One year I leaned into learning more about YA/MG writing and focused on attending those panels. Another, I was thinking about how to break out as a freelancer and concentrated on this track. One AWP, I stumbled into an excellent travel writing panel and kept going with this mood because it sparked my imagination. Finding the right flavor for this year’s mix (stew? brew? cauldron?) is crucial because it will cultivate finding what you seek and (hopefully) keep the level of overwhelm in check.
If you’re there, I’d love to see you! I will be attending the Trio House Press reception on Thursday night which launches the 2026 authors. See below — March 5th (6:00-7:30) at the Renaissance Harborplace Hotel, Homeland Room, 5th floor.
I am very excited to be moderating and speaking at the panel I proposed: “Words from the Deep Dark Woods: Using Fairy Tales as Foil & Fuse” where I will be presenting alongside writers Emily Perez, Oliver de la Paz, Kate Bernheimer, and Jessica Q. Stark.
This will be on Friday morning, March 6th at 9:00, room 315, Level 300, Baltimore Convention Center. I will be the west coaster slugging coffee.
On Friday at noon, I will gladly take my place at the Trio House Press booth to sign books and (hopefully!) greet friends. This is always such a counterpoint experience — that shining hour of attention — which stands in high contrast to all of the unseen hours slogging away submitting to contests, editing work, wondering if any of it will ever see the light outside of my hard drive. But, for an hour, at Booth #1148, that’s where I’ll be.
If you’re local to L.A. and free on Saturday, I am excited to be reading with Prageeta Sharma in the always wonderful Fourth Saturdays series out at the Claremont Library. I will be introduced by my Trio House pressmate Samina Najmi who will be taking part in a later reading (below) at the Claremont Colleges.

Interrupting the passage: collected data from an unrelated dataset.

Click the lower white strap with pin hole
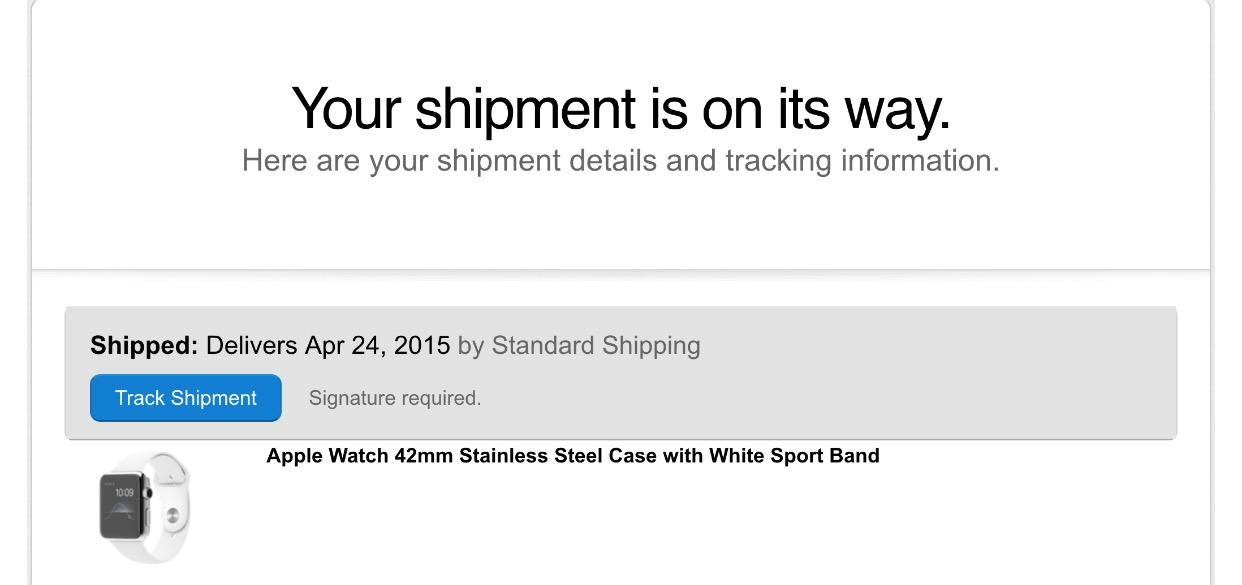This screenshot has width=1242, height=585. [172, 520]
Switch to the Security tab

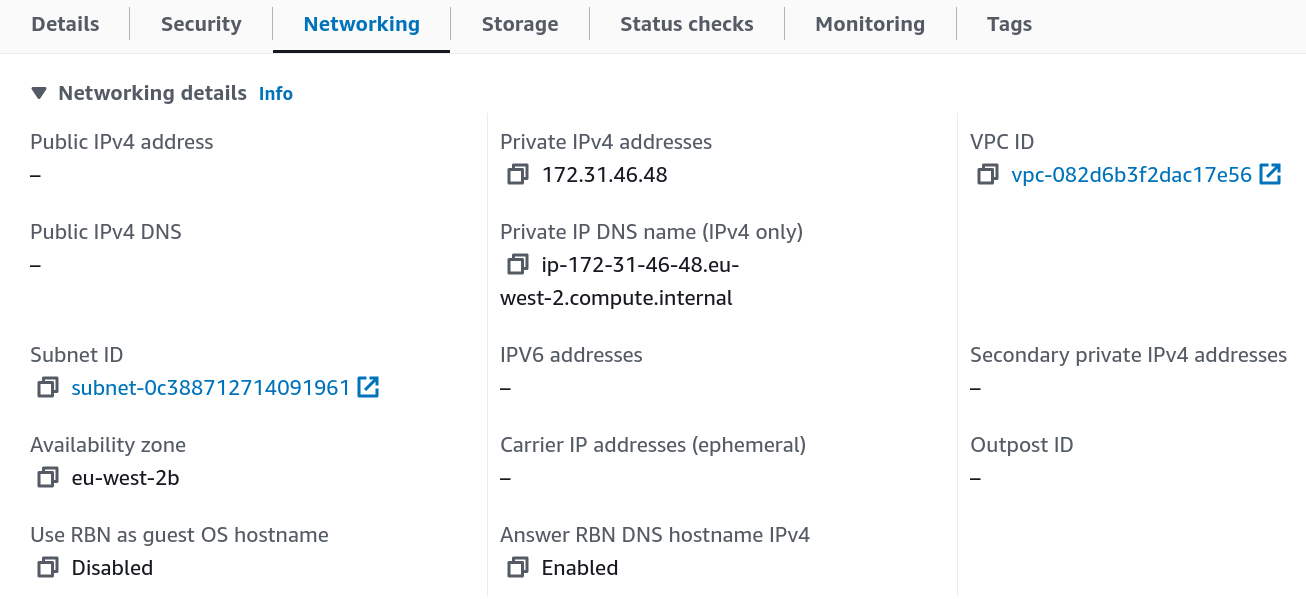coord(200,23)
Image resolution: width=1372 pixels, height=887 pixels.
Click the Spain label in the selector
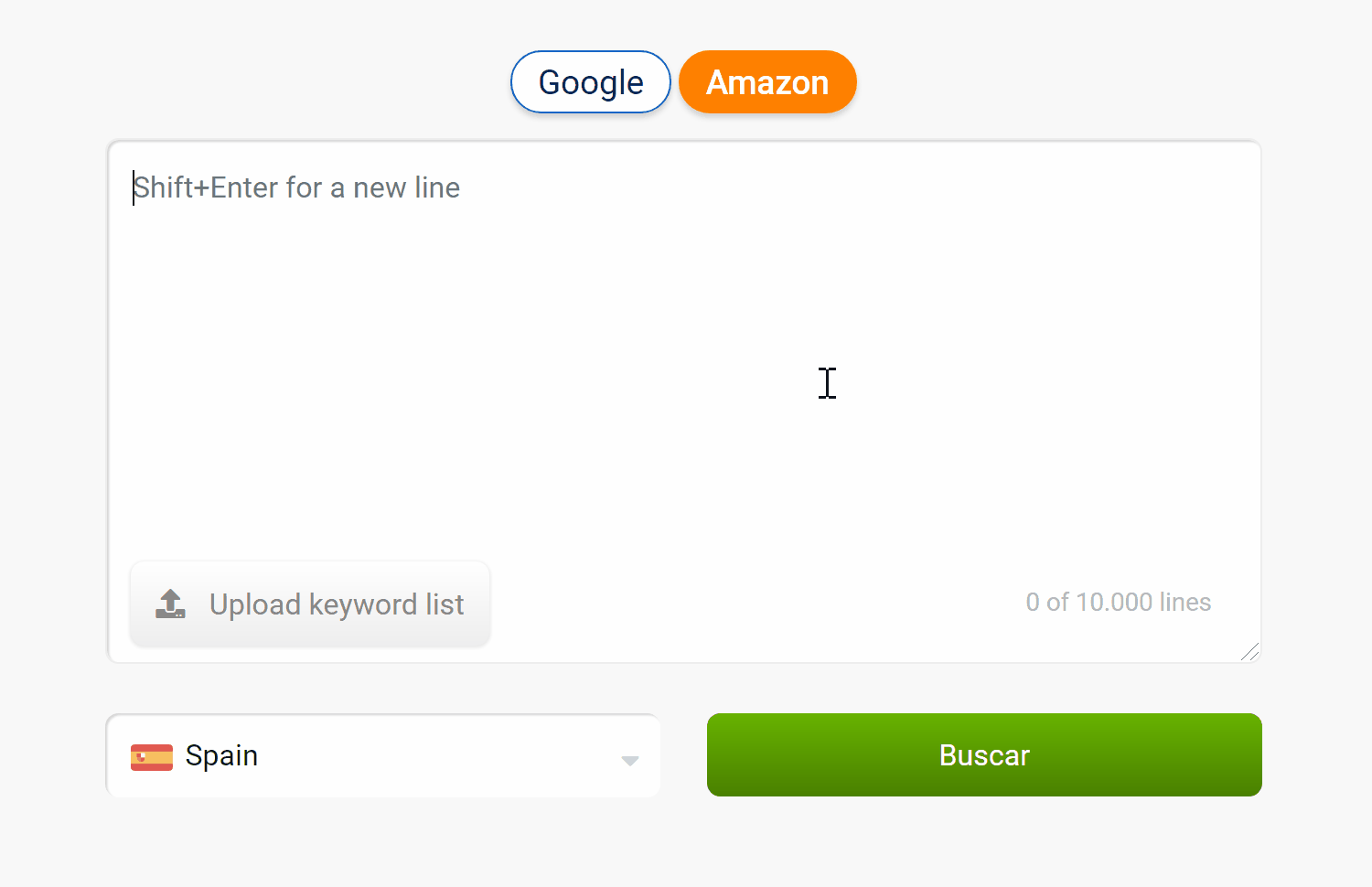tap(221, 756)
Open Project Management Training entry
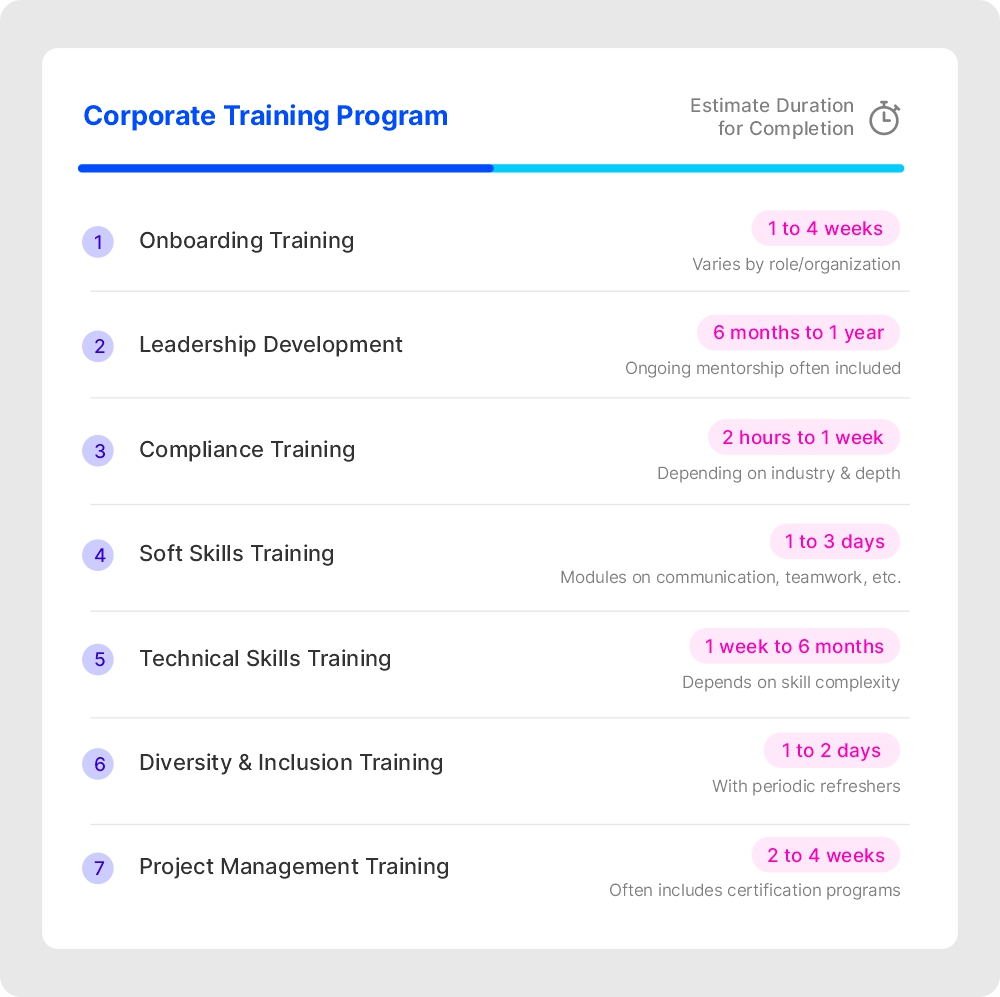The image size is (1000, 997). pos(294,867)
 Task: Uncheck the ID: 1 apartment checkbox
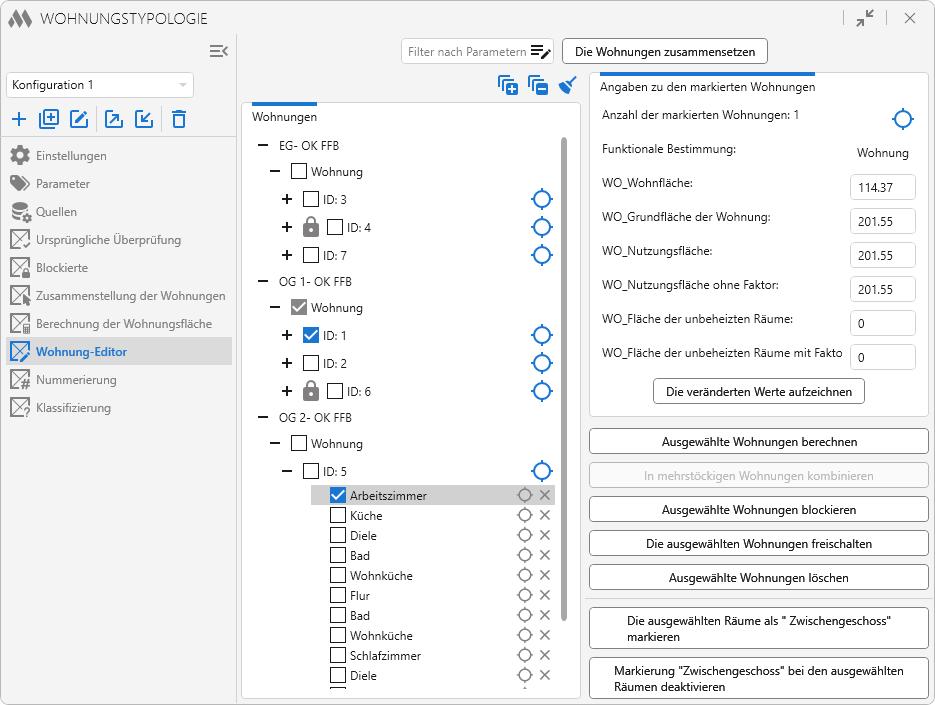tap(311, 335)
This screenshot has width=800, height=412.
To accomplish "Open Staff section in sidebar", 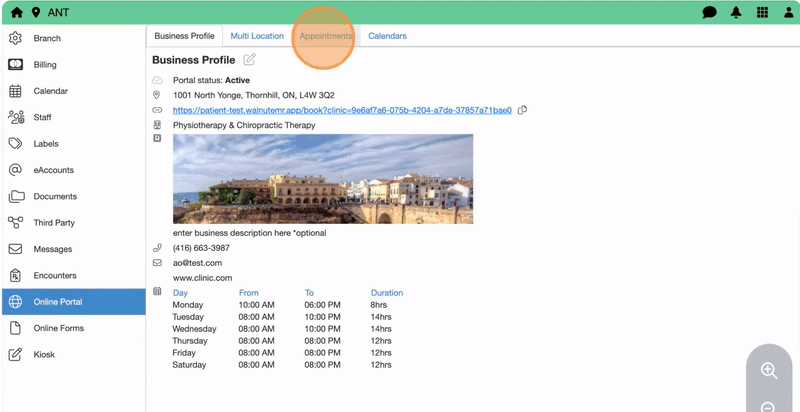I will (43, 118).
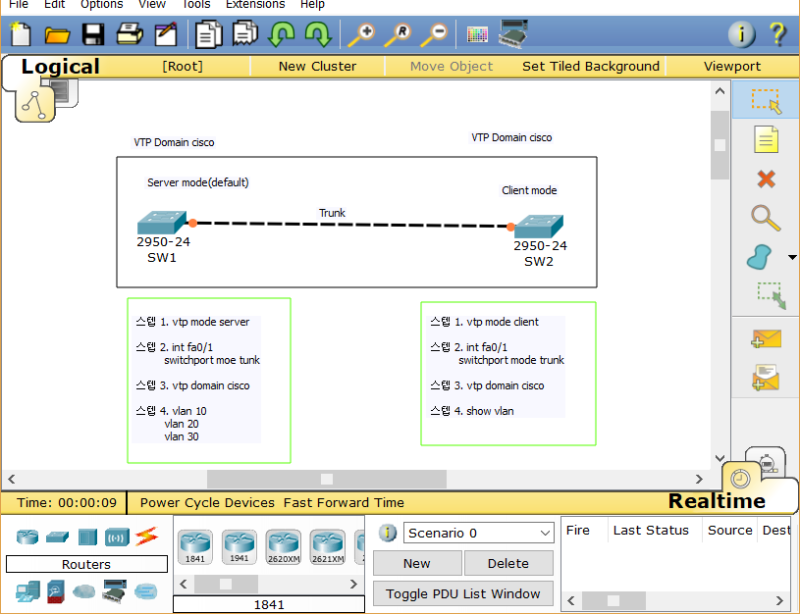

If you can, stay for this reading and book fair, where my friend Genevieve Kaplan will be with her press, Toad Press!
Sharing with you:
If I wasn’t out in Claremont at my own reading, I’d gladly attend this event on Saturday afternoon at Loma Alta Park (the Altadena Library’s outpost while it remodels) from 2:00-4:00. “Rooted in Us: Celebrating Black Writers and the Legacy of S. Pearl Sharp.”
I was sorry to learn of Michael Silverblatt’s recent passing. His KCRW radio show, “Bookworm” was a Los Angeles staple. His laser-like focus and encyclopedic knowledge about writing, books, and the literary world was always impressive and I was glad whenever I caught his distinctive voice. “Michael Silverblatt, ‘genius’ host of KCRW literary show ‘Bookworm,’ dies at 73."“
I’m doubtful I’ll be able to post this with much notice, but I love the Center for Book Arts in New York where I took several classes when I lived in ‘the city’ eons ago. This fellowship deadline is Feb. 28th.
I post almost exclusively about poetry opportunities, but I’ve seen many poets make the leap to memoir — the two seem more allied than poetry/fiction, at least for most. Have never heard of this foundation, but they are offering grants to support the publication of nonfiction books. Deadline is 3/1.
I will end here since I want to get this out ASAP, but, as ever, please be in touch! I hope to see you at AWP if you’ll be there. Next year AWP heads to Chicago, where I’m so glad to have met many fine poets by teaching for University of Chicago’s Graham School this past year.
Personal Update
As ever, it is hard to know where to start but I will share two pieces of information. As mentioned in my last Substack, we have submitted our architecture plans and are now waiting on a series of approvals. This has moved us squarely into the next phase of finding a contractor. I want to give a shout out to an amazing (free) service offered by the Peddies, a couple who formed Brass Tacks. They have spent hours vetting contractors and orchestrating bids for those who want to rebuild. Contractors bid on our plans through their site and they then generously gave us a breakdown of who they thought was our best bet. They say they know when contractors are underbidding just to offer a low price or unrealistically padding categories. They have been amazing and this is (yet another) incredible act of generosity to Altadenans (by a couple who also lost their home).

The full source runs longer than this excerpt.